The book begins by describing the well known "Capacity Ladder", which usually has "four basic rungs". According to this model, the progression to competent leadership runs through four stages: 1) discover what you can do, 2) develop your capacities, 3) acquire a title or position, and 4) attain individual potential. What is wrong with this picture? Perhaps not much in itself. "We have a born impulse to better our lives." However, this may not be "sufficient to ensure that our abilities will result in positive influence or an enduring legacy". "Character immaturity" may lead to self-defeating behaviours, or leaders may rise up the capacity ladder, and "have a negative impact on those around them".

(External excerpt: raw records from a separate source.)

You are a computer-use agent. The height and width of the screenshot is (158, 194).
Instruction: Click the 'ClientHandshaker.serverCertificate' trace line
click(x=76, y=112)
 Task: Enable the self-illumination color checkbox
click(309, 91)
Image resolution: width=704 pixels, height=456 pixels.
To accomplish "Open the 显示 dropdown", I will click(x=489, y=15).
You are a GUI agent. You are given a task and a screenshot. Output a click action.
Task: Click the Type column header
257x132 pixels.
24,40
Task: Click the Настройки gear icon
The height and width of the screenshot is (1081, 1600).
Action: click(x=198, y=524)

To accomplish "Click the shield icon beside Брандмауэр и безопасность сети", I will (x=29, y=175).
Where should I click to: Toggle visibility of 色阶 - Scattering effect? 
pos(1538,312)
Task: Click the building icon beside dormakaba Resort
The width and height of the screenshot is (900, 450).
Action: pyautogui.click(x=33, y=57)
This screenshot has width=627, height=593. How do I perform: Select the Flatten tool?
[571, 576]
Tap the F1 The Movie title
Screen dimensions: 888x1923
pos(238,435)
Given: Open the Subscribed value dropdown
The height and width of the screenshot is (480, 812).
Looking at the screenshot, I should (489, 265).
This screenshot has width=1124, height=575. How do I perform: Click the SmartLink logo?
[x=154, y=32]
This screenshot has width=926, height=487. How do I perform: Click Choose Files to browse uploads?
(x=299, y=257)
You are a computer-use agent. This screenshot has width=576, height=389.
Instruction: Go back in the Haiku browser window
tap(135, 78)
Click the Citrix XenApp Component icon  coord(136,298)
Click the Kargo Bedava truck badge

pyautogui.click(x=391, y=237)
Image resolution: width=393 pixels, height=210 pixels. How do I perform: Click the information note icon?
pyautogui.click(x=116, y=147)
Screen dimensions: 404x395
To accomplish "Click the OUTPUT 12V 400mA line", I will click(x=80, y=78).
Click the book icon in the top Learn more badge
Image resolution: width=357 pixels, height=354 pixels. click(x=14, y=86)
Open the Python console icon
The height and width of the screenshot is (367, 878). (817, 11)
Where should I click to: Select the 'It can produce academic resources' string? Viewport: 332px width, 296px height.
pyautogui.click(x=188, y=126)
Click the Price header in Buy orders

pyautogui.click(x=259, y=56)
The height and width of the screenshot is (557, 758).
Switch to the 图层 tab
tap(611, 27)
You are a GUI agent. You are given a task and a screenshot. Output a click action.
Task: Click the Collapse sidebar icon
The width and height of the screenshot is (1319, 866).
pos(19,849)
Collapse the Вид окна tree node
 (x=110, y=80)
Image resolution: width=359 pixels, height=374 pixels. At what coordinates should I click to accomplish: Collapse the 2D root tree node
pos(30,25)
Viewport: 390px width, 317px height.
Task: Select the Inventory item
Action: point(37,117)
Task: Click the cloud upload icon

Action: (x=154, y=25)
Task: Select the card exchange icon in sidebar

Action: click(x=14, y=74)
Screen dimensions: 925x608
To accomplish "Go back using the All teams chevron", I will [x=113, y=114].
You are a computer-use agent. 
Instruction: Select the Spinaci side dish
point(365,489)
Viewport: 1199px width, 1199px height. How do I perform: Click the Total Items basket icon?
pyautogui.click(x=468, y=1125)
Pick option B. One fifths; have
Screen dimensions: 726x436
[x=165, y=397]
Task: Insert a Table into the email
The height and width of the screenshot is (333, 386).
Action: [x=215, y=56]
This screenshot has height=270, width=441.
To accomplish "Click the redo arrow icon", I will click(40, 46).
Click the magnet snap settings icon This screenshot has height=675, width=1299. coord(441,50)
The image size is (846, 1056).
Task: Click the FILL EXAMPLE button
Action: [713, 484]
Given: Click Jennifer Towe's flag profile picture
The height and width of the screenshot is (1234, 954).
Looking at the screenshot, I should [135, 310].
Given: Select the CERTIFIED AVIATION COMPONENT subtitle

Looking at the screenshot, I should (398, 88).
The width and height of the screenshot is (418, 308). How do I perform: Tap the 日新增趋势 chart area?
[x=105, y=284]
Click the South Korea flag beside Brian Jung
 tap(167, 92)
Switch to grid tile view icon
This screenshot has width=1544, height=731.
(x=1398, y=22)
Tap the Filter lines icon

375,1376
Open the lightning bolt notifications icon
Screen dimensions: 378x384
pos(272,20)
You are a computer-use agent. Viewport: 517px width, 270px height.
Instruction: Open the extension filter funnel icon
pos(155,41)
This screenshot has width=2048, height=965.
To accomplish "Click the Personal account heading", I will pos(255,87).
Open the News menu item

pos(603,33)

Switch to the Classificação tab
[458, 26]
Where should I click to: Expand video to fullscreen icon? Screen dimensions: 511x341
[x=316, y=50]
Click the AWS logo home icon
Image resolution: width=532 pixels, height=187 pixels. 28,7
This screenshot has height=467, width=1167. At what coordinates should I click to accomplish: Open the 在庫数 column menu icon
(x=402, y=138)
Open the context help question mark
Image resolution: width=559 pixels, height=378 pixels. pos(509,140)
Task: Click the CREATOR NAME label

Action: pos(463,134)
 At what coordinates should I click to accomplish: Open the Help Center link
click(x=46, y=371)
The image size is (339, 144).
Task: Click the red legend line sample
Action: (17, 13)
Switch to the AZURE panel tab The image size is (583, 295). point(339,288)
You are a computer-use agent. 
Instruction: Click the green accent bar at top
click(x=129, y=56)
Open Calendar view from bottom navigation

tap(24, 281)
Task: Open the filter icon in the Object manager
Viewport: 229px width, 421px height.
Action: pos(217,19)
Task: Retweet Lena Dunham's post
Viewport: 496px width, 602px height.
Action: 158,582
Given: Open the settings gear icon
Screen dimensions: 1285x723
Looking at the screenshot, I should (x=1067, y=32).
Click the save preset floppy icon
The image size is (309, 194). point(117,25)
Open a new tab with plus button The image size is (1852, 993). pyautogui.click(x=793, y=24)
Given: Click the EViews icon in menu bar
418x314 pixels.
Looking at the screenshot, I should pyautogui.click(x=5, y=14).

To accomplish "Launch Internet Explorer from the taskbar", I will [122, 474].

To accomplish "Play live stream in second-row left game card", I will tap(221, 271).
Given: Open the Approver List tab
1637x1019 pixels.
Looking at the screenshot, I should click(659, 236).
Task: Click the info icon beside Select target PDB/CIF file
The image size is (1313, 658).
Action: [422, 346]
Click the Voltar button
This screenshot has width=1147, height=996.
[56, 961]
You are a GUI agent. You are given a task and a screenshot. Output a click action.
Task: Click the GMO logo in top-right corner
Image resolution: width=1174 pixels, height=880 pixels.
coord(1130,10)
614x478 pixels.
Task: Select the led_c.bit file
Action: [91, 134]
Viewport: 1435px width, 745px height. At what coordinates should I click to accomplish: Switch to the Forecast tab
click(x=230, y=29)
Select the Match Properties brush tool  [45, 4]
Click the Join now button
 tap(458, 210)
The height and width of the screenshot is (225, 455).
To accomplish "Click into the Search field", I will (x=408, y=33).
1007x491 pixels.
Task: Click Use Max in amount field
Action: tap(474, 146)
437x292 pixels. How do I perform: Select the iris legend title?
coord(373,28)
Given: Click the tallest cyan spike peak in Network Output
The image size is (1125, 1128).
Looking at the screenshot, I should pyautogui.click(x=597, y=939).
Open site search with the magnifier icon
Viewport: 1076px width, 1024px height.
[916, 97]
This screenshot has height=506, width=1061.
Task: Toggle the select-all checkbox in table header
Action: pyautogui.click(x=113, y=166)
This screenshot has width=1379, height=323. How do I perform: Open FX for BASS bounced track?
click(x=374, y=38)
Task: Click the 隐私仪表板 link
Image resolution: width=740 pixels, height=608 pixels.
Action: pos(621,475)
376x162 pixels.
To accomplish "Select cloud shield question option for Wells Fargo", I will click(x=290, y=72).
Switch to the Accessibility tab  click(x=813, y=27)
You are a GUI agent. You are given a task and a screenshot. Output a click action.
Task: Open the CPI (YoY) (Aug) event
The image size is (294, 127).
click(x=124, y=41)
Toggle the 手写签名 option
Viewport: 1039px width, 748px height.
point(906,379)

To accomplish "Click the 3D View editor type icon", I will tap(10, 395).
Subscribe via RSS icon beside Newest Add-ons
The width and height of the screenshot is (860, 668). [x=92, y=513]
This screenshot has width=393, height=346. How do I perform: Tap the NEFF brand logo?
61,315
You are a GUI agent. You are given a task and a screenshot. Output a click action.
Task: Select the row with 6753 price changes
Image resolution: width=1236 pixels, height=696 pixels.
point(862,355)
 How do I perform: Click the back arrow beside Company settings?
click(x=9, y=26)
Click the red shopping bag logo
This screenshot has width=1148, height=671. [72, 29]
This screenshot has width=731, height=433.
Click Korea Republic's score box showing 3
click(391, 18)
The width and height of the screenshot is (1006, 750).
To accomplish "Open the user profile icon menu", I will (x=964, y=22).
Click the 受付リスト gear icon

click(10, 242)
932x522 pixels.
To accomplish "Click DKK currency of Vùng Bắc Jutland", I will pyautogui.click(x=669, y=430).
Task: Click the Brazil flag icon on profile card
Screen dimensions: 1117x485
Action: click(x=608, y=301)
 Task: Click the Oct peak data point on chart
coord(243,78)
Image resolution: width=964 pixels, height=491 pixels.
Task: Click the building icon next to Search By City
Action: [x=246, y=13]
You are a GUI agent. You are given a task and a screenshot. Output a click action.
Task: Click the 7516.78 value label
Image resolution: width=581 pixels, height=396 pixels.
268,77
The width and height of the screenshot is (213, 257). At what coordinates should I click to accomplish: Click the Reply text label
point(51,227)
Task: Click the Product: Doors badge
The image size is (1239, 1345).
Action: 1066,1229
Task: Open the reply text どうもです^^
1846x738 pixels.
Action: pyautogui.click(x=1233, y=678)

The authors therefore present the "Character Ladder" as an alternative. This simple concept underlies the entire book. The ladder has five rungs instead of four. The first is "stepping up through an act of trust". Above all, this means "expressing your willingness to trust God" for the future. The second is "choosing vulnerability". This means the courage "to come under another's influence", not to go it alone. The third is "aligning with truth". This means "to love and be loved as you reach for your dreams". The fourth is "paying the price". At this mature stage of leadership, "leaders face the greatest challenges from without", and need to go about "regaining objectivity" -- in particular spiritual perspective. The fifth rung is "chutes and leaders". This refers to failure, and the temptation to "take the easy way out".
This is a well written book -- a lightweight read which explains some important concepts, building on a well proven model. However, I had the sense that the book elevated "God's standard" -- character, values, and principles -- to too high a status, and placed too great an emphasis on the source of destiny lying in "the heart".